- Records:
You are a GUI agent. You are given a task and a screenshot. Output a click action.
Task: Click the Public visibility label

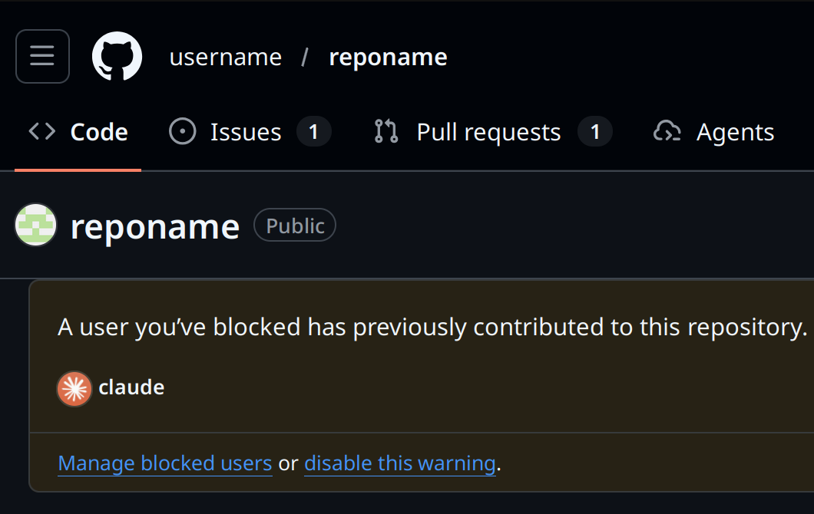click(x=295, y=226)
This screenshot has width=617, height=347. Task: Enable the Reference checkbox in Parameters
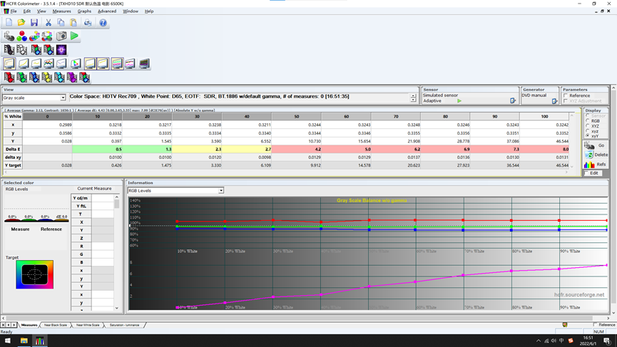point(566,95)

- Exercise:
Print each entry precisely as written; the pictures stay out.

- Answer:
You are a GUI agent. You are given a task and a screenshot. Output a click action.
Task: Click the Public visibility label

click(x=295, y=226)
This screenshot has width=617, height=347. Task: Enable the Reference checkbox in Parameters
point(566,95)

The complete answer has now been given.